Noah is on his back, eyes closed, mouth open. Let him sleep a few minutes more while I set out breakfast. The cat meows her impatience.
“Wait, fat cat. He’ll be up soon.”
Cats are spoiled kids. Perfect one way communicators. She throws herself bodily against my legs in a loud lament. Yes, the cat’s female.
I make no effort to be quiet as I get things going. Yet, when I check back, Noah hasn’t moved a centimeter. Arms and legs flung out Northwest, East, West, Southeast.
Today we need to be at his day camp early. They are going Geo Caching, which is treasure hunting in the woods with GPS devices and maps and compasses. So, I pull at his big toe, gently. No effect. I insist, shaking his leg. No. I pat his head, kiss his cheek. The cat charges in, meowing her irritation at having to wait.
Nothing.
The only sign of life is the gentle rise and fall of his outsy belly button.
Both the cat and I seem to make the same decision at the same time. Wonder whether it’s commentary on my increasingly simple mind. She jumps on his legs with a rending lament. I shake his shoulders with both hands.
“Noah.”
One bloodshot eye cracks open. Chlorine from the pool, sun from the sky, sand from the beach, sunscreen from his skin and he looks like he’s been up all night in a smoke filled bar in Costa Rica playing poker. He squints at the alarm clock.
7:17.
“Awwwww, my, I’m sooooooo, so wanting to just sleep some more.”
“We’re late, Noah. We have to be out of the house by 7:40. Come on, breakfast is waiting.”
I kiss him on the top of the head and leap back, just barely avoiding being whacked by his limbs flinging out in a new geo-positioning. He buries his head in the pillow.
“Groan.”
No, I’m not writing onomatopoeia. He actually says ‘groan’. I walk to my room, to get dressed and to give him a moment or two more. I finally hear him stumbling to the bathroom, trailing the cat which is expressing its displeasure very audibly.
“Yes, yes, Ouaga, I know you’re hungry. Geez, what a pain.”
I hear the tumult of his urinating mixing with the melody of the cat’s out of tune histrionics.
Finally I hear the cat food being poured into the dish.
“Daaaaddd!!”
“What?”
The conversation is from bathroom to bedroom and back, so the volume is pretty annoying.
“There are bugs everywhere in Ouaga’s food.”
“Are they in the bag of food?”
“No.”
“In her dish?”
“Euh, no. Just in like the spilled food, on the ground.”
And who spilled the food?
“No worry then. Just pick up the spill and throw it in the toilet. Drown the suckers.”
“Oh god, gross.”
He pfffffs and grrrrs and ooufffs and commits other karaoke effects to sing his displeasure. But I hear the spill being picked up and flushed away.
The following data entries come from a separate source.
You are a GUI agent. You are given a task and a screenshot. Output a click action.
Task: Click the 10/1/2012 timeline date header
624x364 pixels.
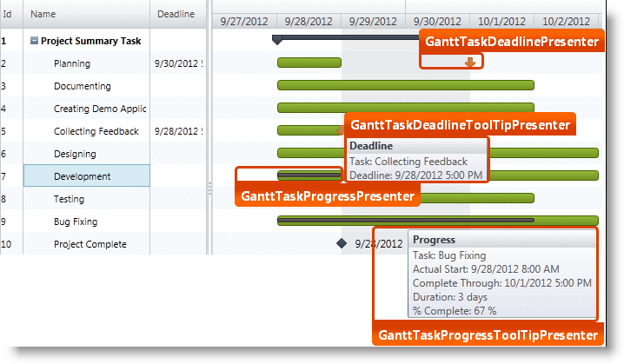pos(501,21)
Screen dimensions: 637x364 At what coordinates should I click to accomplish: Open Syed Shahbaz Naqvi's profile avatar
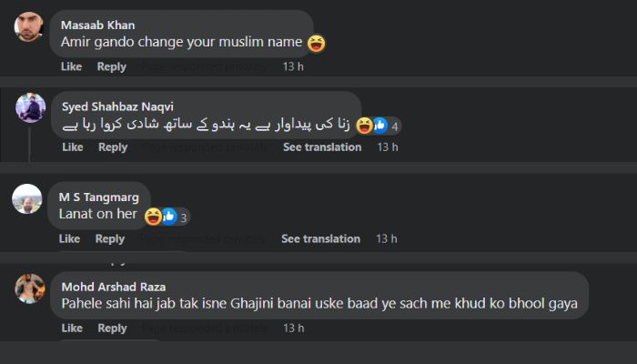pos(31,108)
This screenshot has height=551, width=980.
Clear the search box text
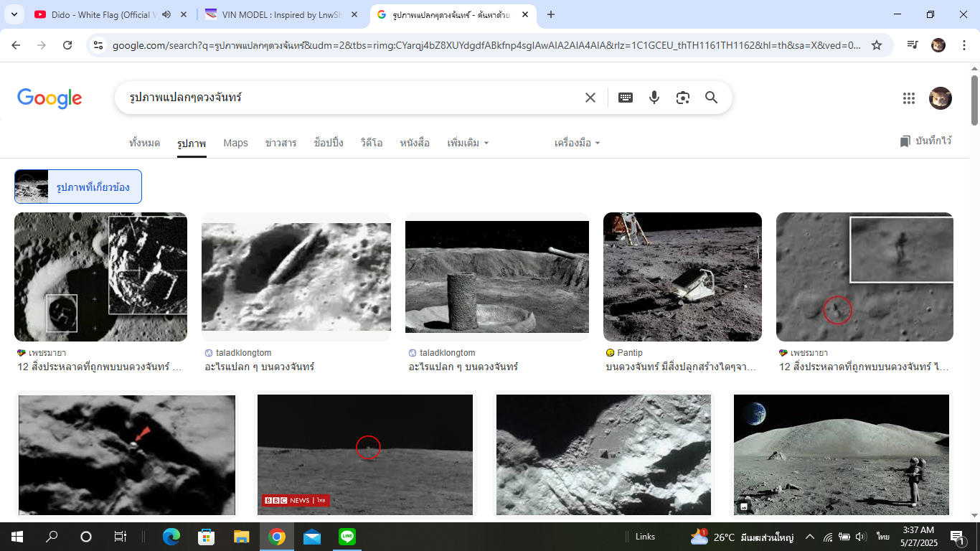coord(590,98)
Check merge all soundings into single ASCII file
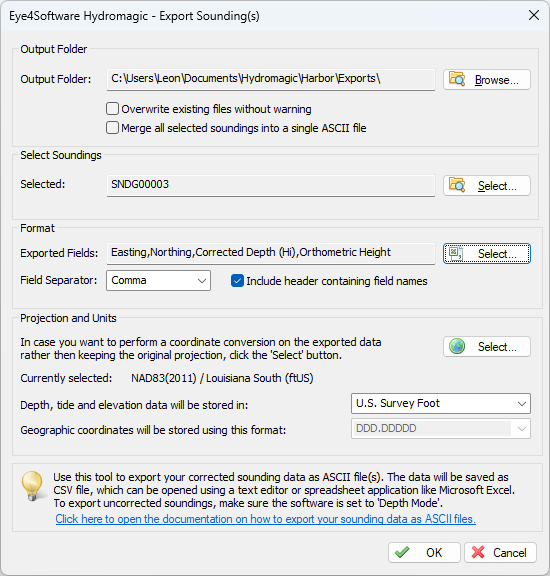Screen dimensions: 550x576 point(112,128)
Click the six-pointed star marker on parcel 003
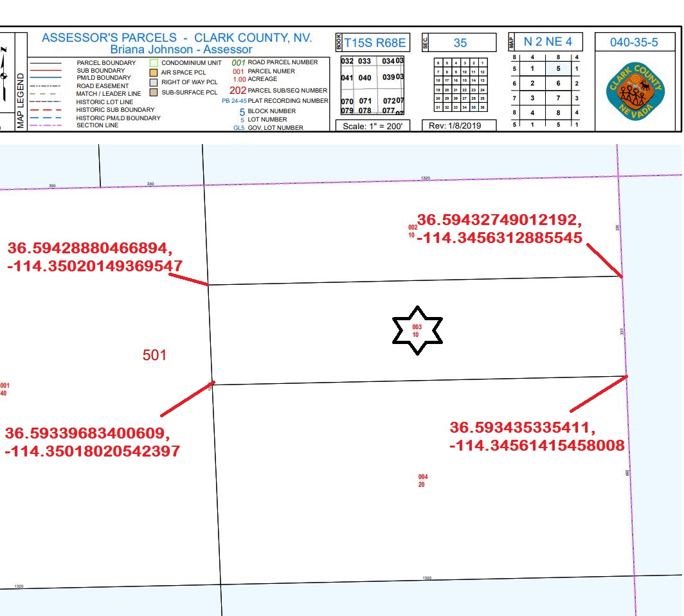 point(418,331)
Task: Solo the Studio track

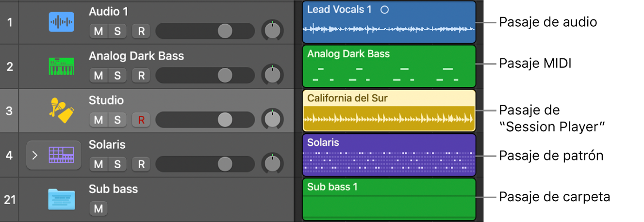Action: pos(117,120)
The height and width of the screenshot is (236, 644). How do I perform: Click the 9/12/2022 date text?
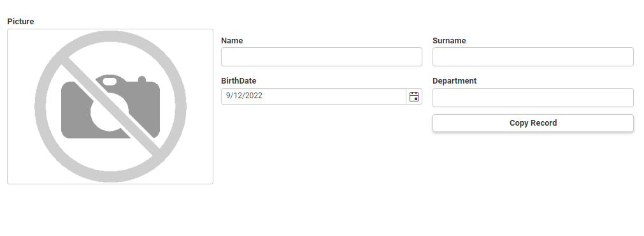coord(244,96)
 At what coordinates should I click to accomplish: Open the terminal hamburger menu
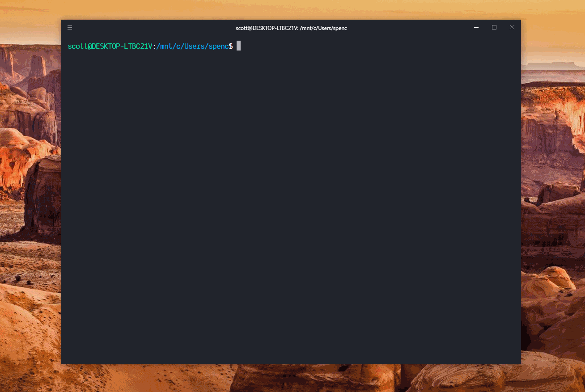(70, 28)
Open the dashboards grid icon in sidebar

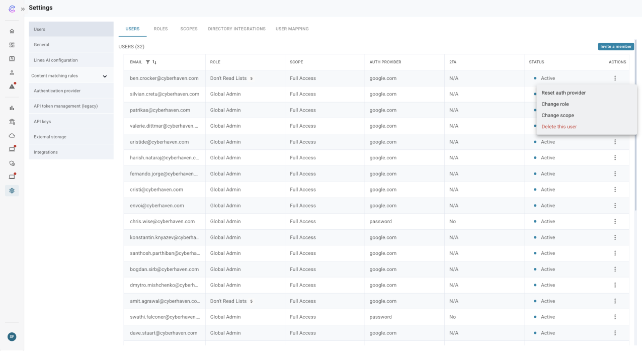coord(12,45)
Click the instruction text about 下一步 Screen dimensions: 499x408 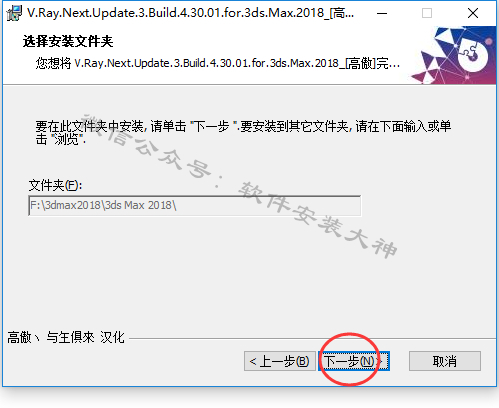point(243,133)
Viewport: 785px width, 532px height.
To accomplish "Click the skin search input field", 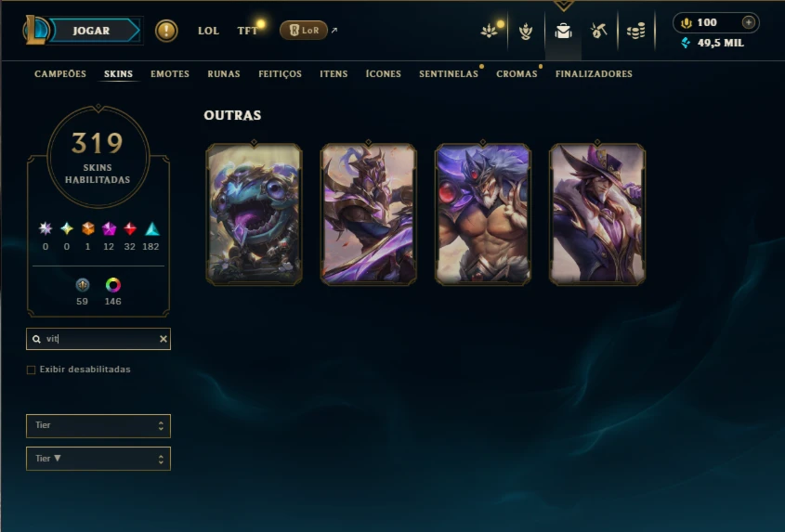I will coord(98,339).
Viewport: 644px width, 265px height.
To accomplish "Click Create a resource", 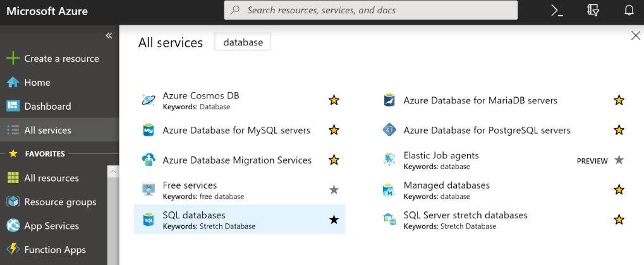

‘Dad, you know what sucks?”
A rubber doll? A blowfish? An unpleasant ex? Not your mom that’s for sure, because here you are, my early morning torturer.
“Being late at day camp and missing the bus for the activity?”
And ending up being screwed because I have to manage you all day.
“Nooooo…”
He’s still talking way too loudly from the bathroom and is no closer to being ready.
7:25.
“Fifteen minutes to take off, Noah. You’ll make the list of all that sucks as we walk to the camp. Okay.”
“Pffffffff, awww-uhn…”. He’s back on the karaoke cassette. But I can hear him moving to the breakfast table.
Progress. Now if only I could remember where I put those house keys.